Pretty soon iPhones will be given away for free because users data is more valuable than the hardware. Only about 50% of the world's population is currently online but this is changing rapidly. Traditionally, companies have offered free services in exchange for user data but this has consolidated the power of information into the hands of a few centralized organizations who profit massively while the users who provided all the value receive very little in return. For example, WhatsApp was purchased by Facebook for $19 billion not because of some great technology or their 32 engineers but for their 500 million users data; the users received nothing in return. Blockchain technologies are changing this so that everyone has an opportunity to be rewarded for the value they add to a platform.
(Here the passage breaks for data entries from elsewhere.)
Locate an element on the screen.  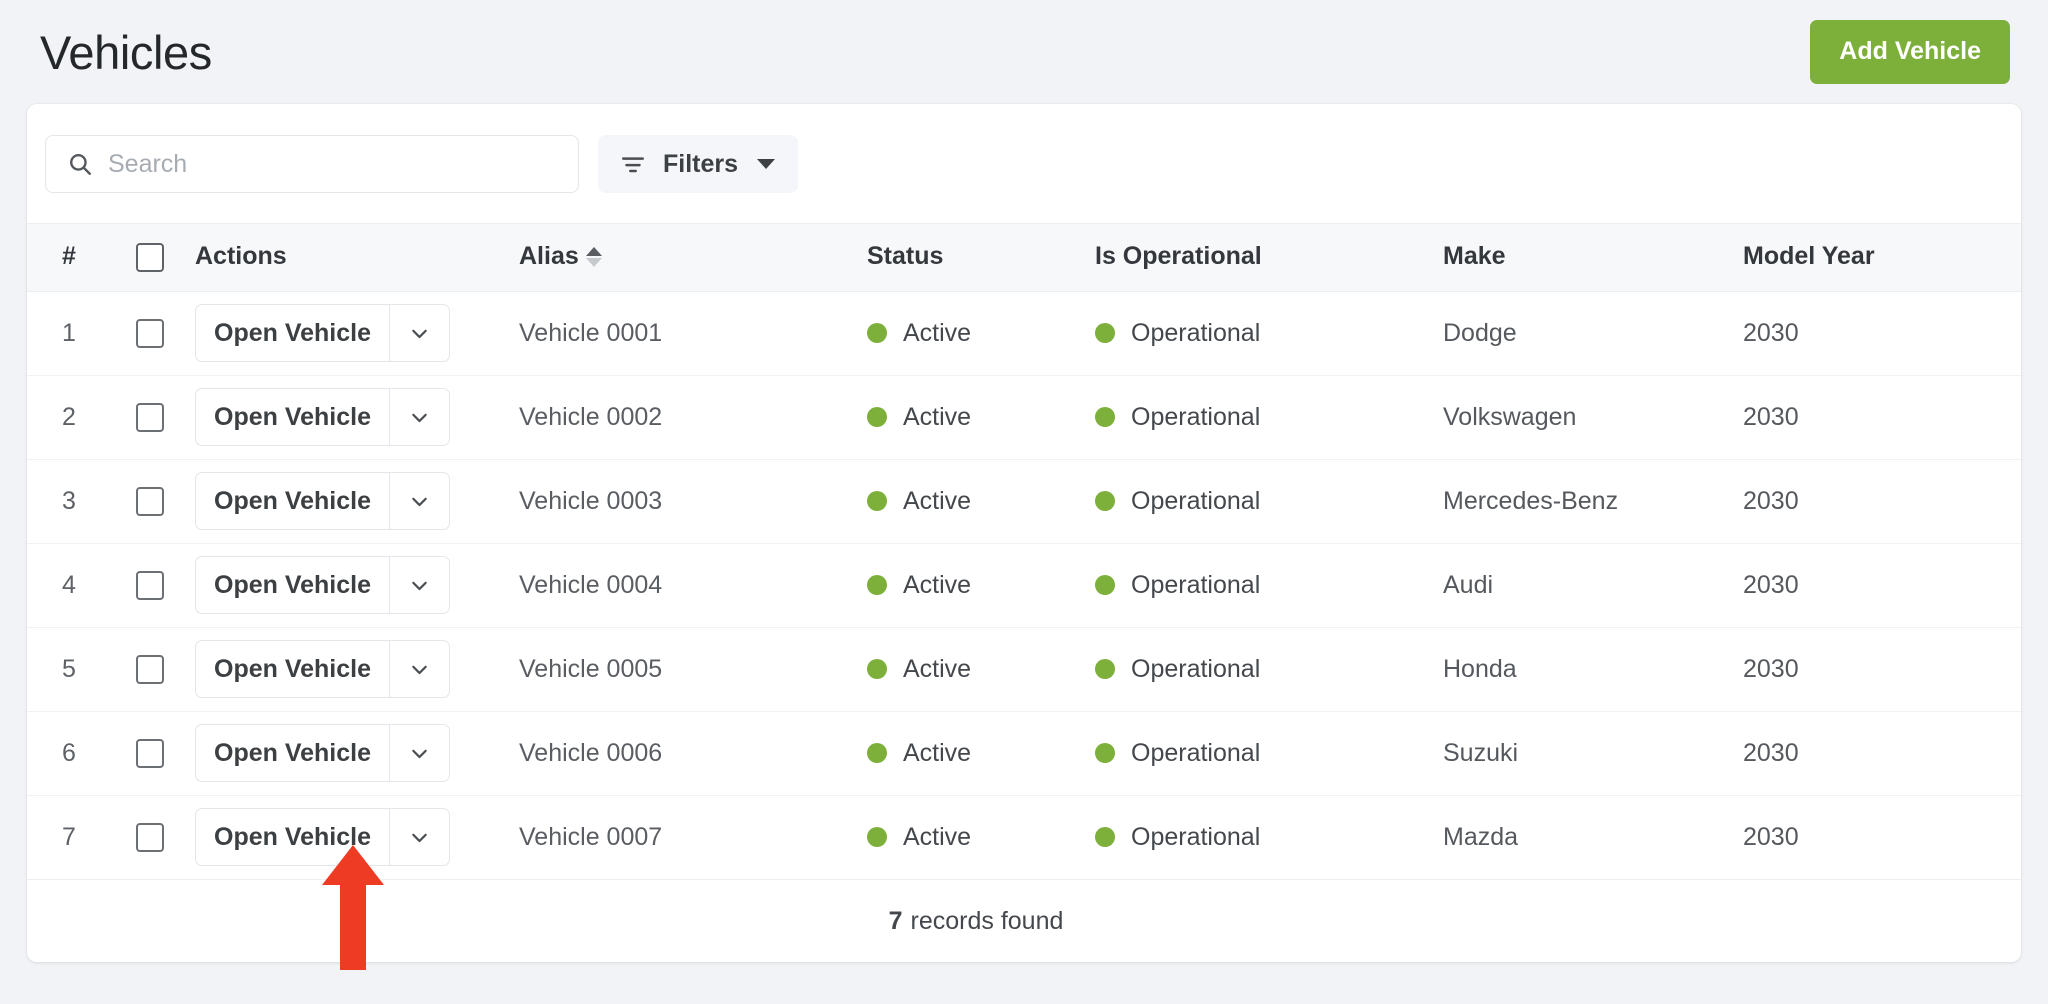
cell-make: Mazda is located at coordinates (1593, 838).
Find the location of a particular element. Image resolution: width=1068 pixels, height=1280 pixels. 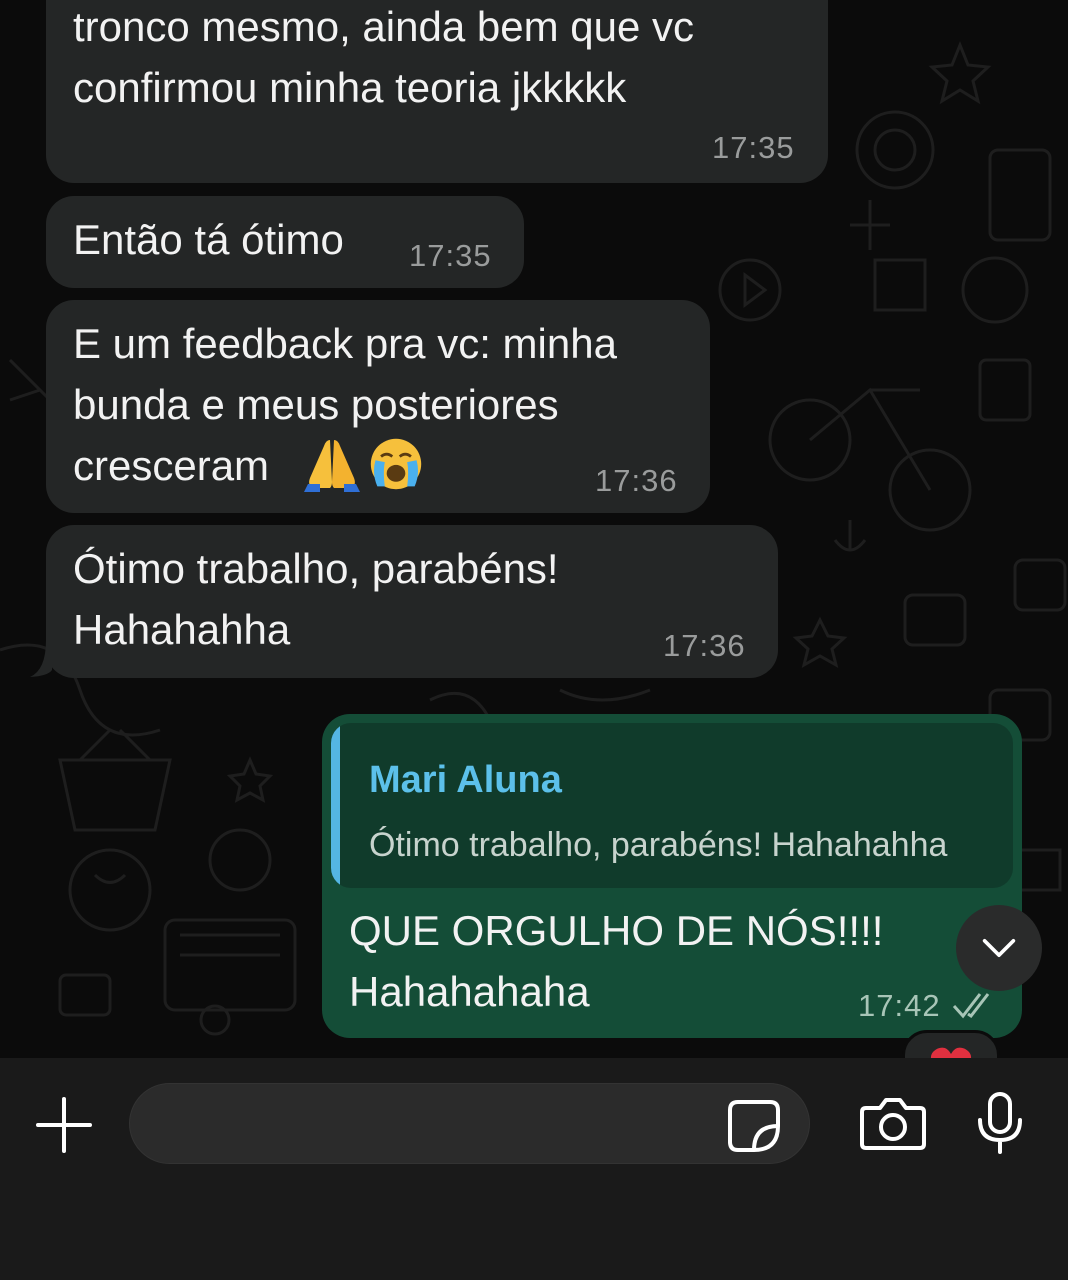

folded-hands-emoji is located at coordinates (332, 466).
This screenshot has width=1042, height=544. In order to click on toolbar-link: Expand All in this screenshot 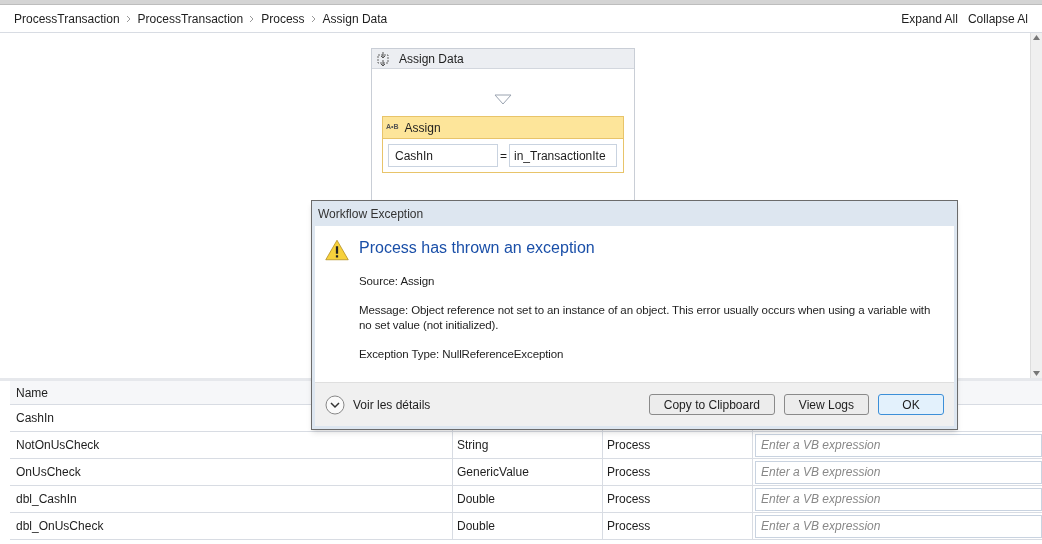, I will do `click(930, 18)`.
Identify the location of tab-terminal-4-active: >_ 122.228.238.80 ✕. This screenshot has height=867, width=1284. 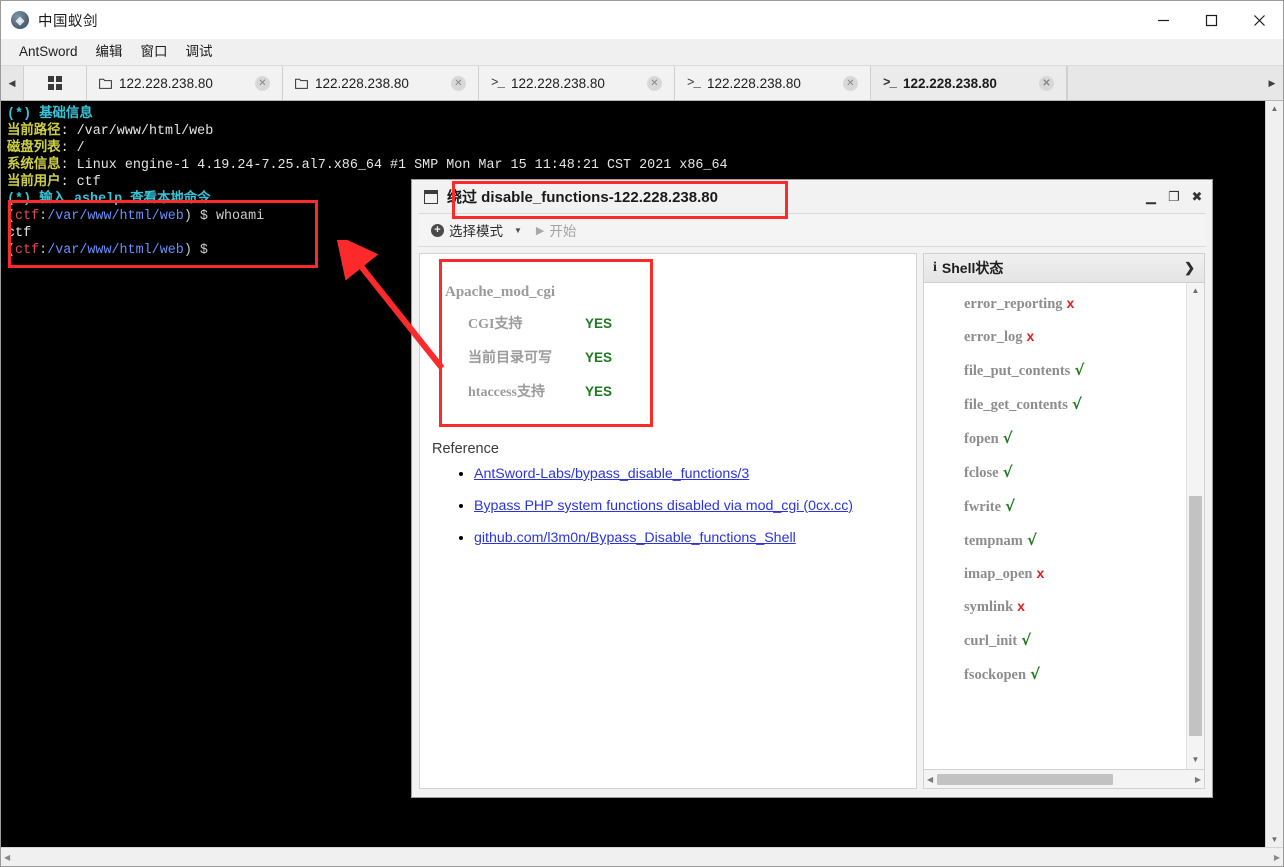
(969, 83).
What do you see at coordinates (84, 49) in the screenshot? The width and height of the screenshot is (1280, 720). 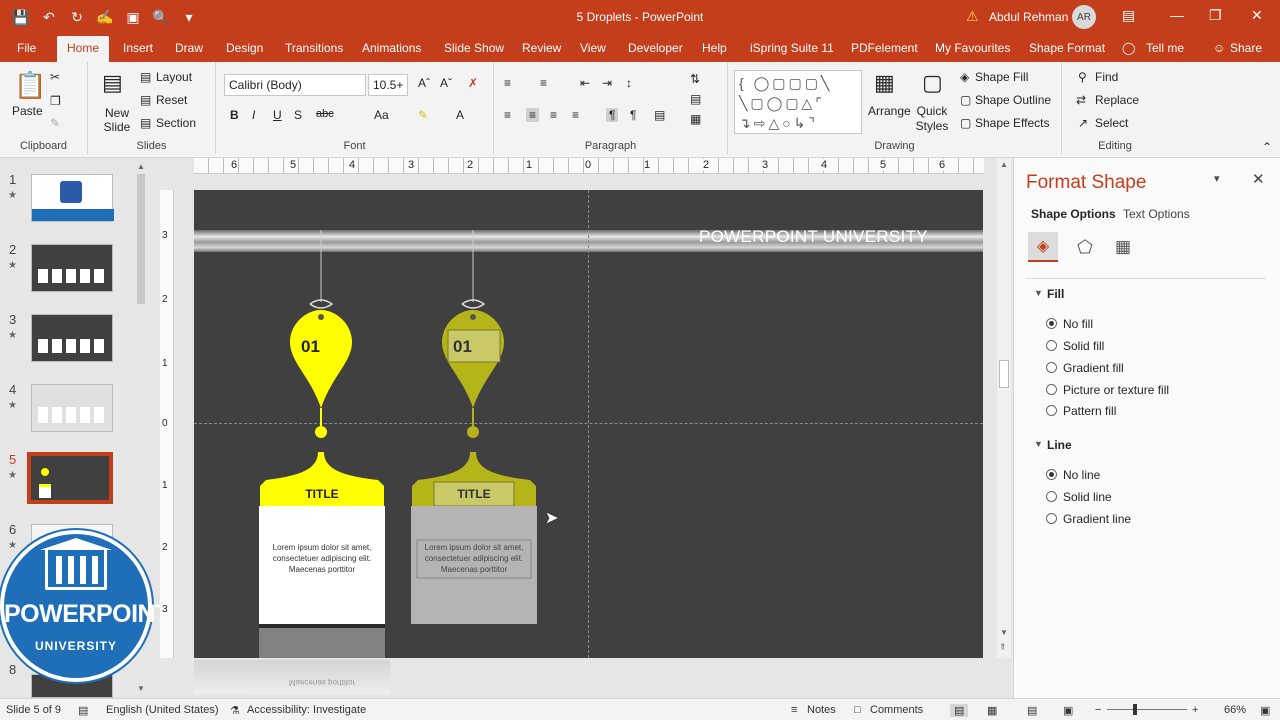 I see `tab-home: Home` at bounding box center [84, 49].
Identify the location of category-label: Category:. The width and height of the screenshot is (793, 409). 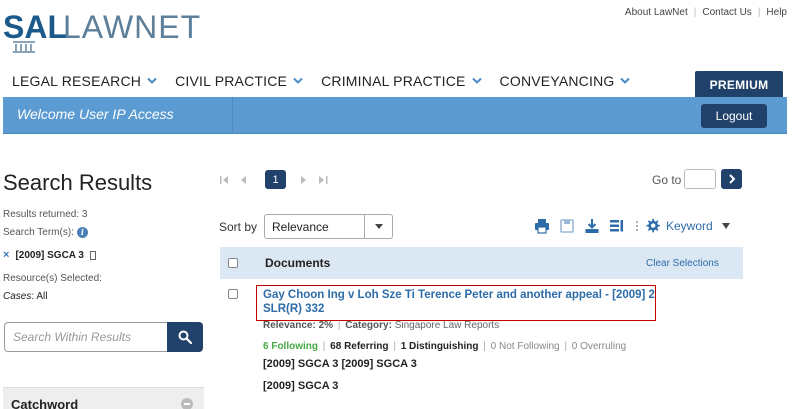
(368, 326).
seriously, look at Steemit. £700 for a girl stood in front of a mirror in her underwear trying on clothes for 1.5 minutes or $35 for this fellas article which is carefully thought out and written and a great piece of content (regardless of whether one agrees or disagrees) ....where is the reward for adding value ? Its reward for the populism.
I don't disagree with you at all in regards to Steemit posts. My statement is probably better aligned with a project like BAT rewarding users for their attention.
The "problem" with Steemit is that they are committed to distributing a fixed amount of tokens to users regardless of the quality of the work. It's a finite resource that everyone in the ecosystem is competing over. Natural selection doesn't select traits because they are "high-quality"; they are selected only for survival. Unfortunately, survival in Steemit's ecosystem means spamming into oblivion and joining the populism.
Steemit's SMT, by contrast, functions more like a subreddit, or niche with specific rules for survival that the community enforces through the exchange of that community's token (similar to Reddit's moderators). "Girlsinfrontofmirrors" would have no incentive to post in "thoughtfulfellas" because that community would not reward such behavior and vice versa. This enables members of the SMT community to thrive without having to compete with the entire ecosystem. The most popular posts in the niche might then go back into Steemit broader ecosystem reflecting something like Reddit's "Rising" or "Hot" page.